Making Training “Fun”

Recently I was reading through some online blogs where trainers were talking about using energisers or “ice breakers” throughout training to make the training “fun”. I have to admit that the discussion was around how to use these to add variety and excitement to training and it got me thinking about why some people still feel the need to add fun to training sessions.

That reminds me of an experience I had as a training participant. I remember sitting through a presentation that was quite tedious and not very useful due to the large amount of data that was being presented. Not only was the data boring, but the poor readability of the thousands (well at least it seemed like thousands) of slides being used to guide the presentation did not enhance the training in the slightest. However, what confused and then amused me most about the presentation was that about every 5 slides or so a slide full of flowers would appear before the endless stream of data continued. At the conclusion of the presentation the presenter opened up to the audience to take questions and in a room of over 100 people there was only one – ” Could you please explain the slides with the flowers?” to which the presenter replied ” Oh. I realised that my content was fairly boring and you probably couldn’t read the information on most of my slides, so I included some photos of a recent trip I took to Floriade to brighten things up a bit!”
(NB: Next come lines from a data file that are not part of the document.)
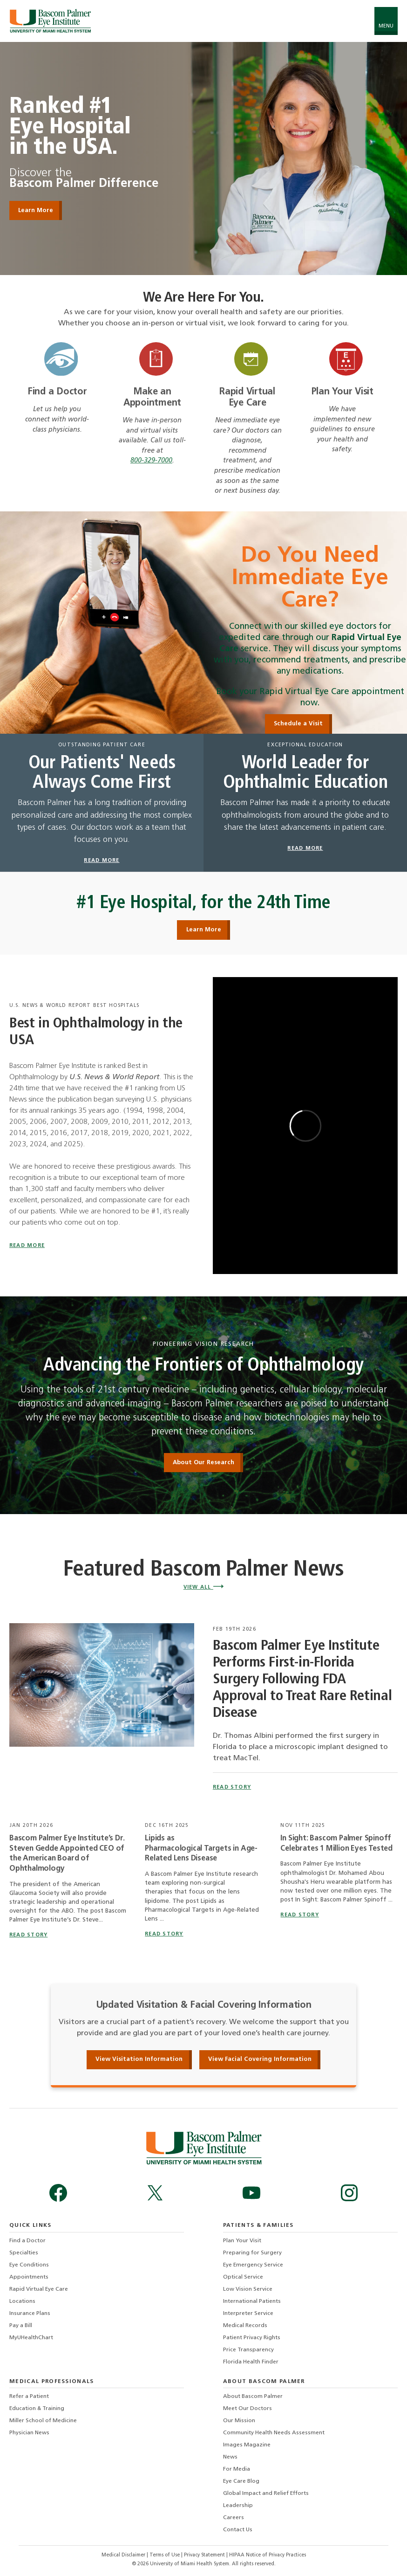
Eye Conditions (29, 2265)
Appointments (28, 2277)
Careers (233, 2518)
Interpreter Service (248, 2313)
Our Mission (239, 2421)
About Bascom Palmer (253, 2396)
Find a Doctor (57, 392)
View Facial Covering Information (260, 2059)
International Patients (252, 2301)
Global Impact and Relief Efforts (266, 2493)
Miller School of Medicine (43, 2421)
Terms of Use (165, 2555)
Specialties (23, 2253)
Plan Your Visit (342, 392)
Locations (22, 2301)
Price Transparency (248, 2350)
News (230, 2457)
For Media (236, 2469)
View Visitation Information (139, 2059)
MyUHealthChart (31, 2338)
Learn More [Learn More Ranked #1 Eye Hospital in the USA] (35, 210)
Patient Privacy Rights (251, 2338)
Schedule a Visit (298, 724)
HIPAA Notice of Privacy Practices (267, 2555)
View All (203, 1587)
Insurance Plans (29, 2313)
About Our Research (203, 1463)
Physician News (29, 2433)
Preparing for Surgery (252, 2253)
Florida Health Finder (250, 2362)
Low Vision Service (247, 2289)
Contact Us (237, 2530)
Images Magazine (247, 2445)
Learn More (203, 930)
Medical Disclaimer (124, 2555)
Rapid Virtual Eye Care (38, 2289)
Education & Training (36, 2408)
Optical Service (243, 2277)
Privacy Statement (205, 2555)
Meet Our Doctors (247, 2408)
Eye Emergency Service (253, 2265)
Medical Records (245, 2325)
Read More (27, 1245)
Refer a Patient (29, 2396)
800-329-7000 (151, 460)
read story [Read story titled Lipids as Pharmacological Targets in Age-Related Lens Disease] (164, 1934)
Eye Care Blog (241, 2481)
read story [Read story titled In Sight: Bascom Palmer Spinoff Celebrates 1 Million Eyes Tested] (299, 1915)
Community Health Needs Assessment (274, 2433)
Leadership (238, 2505)
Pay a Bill (20, 2325)
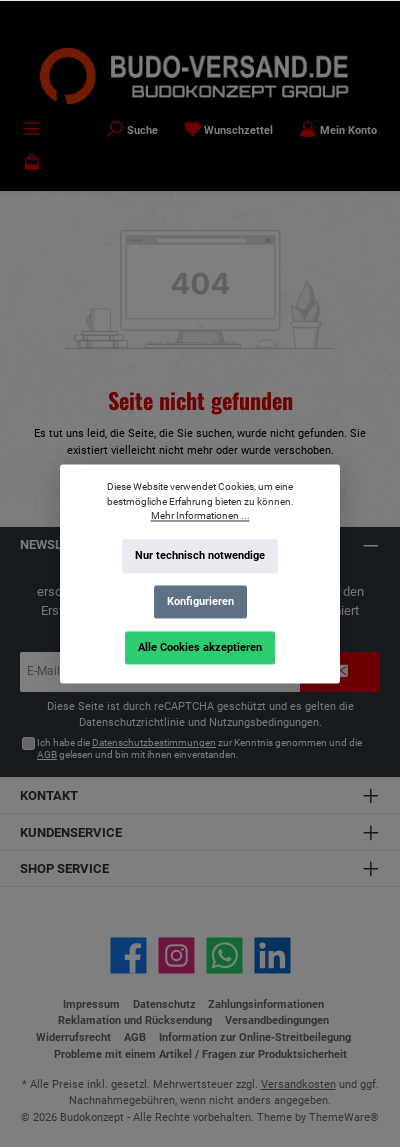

This highlighted a number of things to me:

  1. Relevance, relevance, relevance – as learners we can and do put up with a lot in the adult training environment, but if there is one thing I have learned it is that relevance to the learner is the key! In our time poor workplaces we can’t afford to sit through information that either is not needed or does not enhance the understanding of the information we are there to learn. It is important to understand why our participants are in the room.
  2. Games and images only enhance a presentation when point one above has been considered. If not, they are a useless distraction to the learning and considered “time wasters” by many.
  3. No amount of “dressing up” can make up for poor trainer practice. Making sure you have the right content, your materials (including slides) are prepared and legible, that you know your presentation is suitable and appropriate for the audience matters more than cramming in a game every 10 minutes to stop people from falling asleep.
  4. My version of “fun” and your version of “fun” can be very different. Perhaps engaging is a better word to use in this instance and that has a lot to do with the person at the front of the room. Using humour, stories and anecdotes can still illustrate dry material and have people leaving the room feeling the time spent in training was valuable without having to get up and play games with others.

Now this might make it sound like I don’t advocate for activities in training and that couldn’t be further from the truth. What I am saying is that as trainers we have to choose activities that have purpose in regards to the overall content of the session rather than focussing on fun games that don’t enhance the learning. What do you think?